To be placed here are various topics such as:

  • Release Process
  • Version Control
  • CI
  • etc

@page Other @subpage _3DMaths @page _3DMaths 3D Maths

In the context of computer graphics, there are two main entities, Matrixes and Vectors. There are others, such as Quaternions etc.

We will be mainly dealing with Euclidean Space, using Cartesian coordinates. Space is assumed uniform with 3 dimensions, X,Y and Z that represent distance along perpendicular axes from a single origin.

A Vector is a tuple of X,Y,Z values and can be used to represent a number of distinct concepts:

  • It can be used to represent a Point in these 3 cartesian dimensions.
  • It can be used to represent a Direction and Length from some point towards another point.
  • It can be used to represent just Direction (where the Length is ignored or the vector is normalized).
  • Sometimes also used for holding rotation angles about the three axes, but more about that later.

There can be different frames of reference with-in this Euclidean Space. These are called different 'Spaces'. For example an object might be modelled in a Local Space or Local Coordinate System where all points are relative to a local origin of the object. Moving the origin like this is called 'Translation'. In general this is called a 'Transformation', the main ones are:

  • Translation
  • Rotation
  • Scale

A Matrix can be a 3x3 or 4x4 set of values and can be used to apply transformations to a vector by multipling them.

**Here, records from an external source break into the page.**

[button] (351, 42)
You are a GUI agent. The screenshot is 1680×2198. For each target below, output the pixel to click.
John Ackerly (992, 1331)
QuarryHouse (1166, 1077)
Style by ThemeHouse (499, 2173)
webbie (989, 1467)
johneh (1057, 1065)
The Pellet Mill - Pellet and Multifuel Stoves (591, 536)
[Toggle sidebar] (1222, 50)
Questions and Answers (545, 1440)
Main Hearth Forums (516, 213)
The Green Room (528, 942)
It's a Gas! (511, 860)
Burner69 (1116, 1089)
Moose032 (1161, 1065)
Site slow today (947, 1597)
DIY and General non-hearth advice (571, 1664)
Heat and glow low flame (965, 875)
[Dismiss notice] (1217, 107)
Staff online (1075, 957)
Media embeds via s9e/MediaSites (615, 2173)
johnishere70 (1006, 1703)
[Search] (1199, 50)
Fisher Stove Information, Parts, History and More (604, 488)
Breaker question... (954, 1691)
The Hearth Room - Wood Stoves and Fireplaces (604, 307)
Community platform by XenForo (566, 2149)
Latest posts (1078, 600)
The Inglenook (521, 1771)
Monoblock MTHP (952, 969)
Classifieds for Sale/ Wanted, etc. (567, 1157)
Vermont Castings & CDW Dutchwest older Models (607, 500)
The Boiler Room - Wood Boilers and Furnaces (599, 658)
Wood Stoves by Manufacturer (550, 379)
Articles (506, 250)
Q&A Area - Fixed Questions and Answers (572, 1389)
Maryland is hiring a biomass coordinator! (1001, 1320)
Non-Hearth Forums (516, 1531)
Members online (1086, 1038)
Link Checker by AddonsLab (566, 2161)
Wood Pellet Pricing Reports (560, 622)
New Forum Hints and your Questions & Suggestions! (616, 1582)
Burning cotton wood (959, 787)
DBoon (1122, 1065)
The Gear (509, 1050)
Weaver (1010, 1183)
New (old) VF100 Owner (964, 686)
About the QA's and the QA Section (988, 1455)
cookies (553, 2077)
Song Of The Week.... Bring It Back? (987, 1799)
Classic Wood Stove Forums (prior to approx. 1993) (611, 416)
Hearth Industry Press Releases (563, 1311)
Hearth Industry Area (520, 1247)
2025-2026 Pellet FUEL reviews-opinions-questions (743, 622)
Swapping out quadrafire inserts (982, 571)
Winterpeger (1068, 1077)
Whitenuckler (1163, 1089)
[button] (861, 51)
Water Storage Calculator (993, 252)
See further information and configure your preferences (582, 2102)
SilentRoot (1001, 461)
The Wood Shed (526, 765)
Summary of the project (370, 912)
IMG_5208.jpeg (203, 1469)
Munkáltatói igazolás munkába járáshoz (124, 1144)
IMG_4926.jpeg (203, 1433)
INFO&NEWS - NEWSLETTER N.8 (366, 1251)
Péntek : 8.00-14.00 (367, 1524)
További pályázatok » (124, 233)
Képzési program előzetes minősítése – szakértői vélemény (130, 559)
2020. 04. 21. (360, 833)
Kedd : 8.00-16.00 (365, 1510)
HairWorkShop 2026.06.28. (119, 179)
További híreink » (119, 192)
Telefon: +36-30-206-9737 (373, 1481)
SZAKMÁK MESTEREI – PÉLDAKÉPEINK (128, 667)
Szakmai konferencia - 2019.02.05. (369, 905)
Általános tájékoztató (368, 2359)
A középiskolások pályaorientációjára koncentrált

Transformations can be combined by multipling matrixes together.

Usually these spaces can be encountered:

  • Model/Object - local to the object
  • World - global for all objects
  • View - the world relative to a view's frame of reference
  • Camera - depending on context, this can be the inverse of the view
  • Light
  • Projection/Screen - the view projected to a screen (a perspective transformation)

    Naming conventions:

Adding the space that a vector is in to the identifier can help to avoid using it in the wrong context. eg:

   vec4 myPoint;

becomes:

   vec4 myWorldSpacePoint;

or for short:

   vec4 myPointWorld;

or:

   vec4 myPointWS;

Another idea is to make new alias types that ensure correctly corresponding types are used together. eg:

  vec4ws myPoint;

Matrixes transform from one coordinate system to another. For naming these, using the two spaces in the name helps, and also the direction of the transform. eg:

  mat4 WorldToViewMatrix;

However using 'From' instead of 'To' can make the code more readable, therefore this is preferred:

  mat4 ViewFromWorldMatrix;

We can then write:

  vec4 viewVec = viewFromWorldMatrix * worldVec;

This groups the spaces used together following the normal maths rules for how matrixes work. View is grouped next to view, and world next to world. The same could apply when combining matrixes together.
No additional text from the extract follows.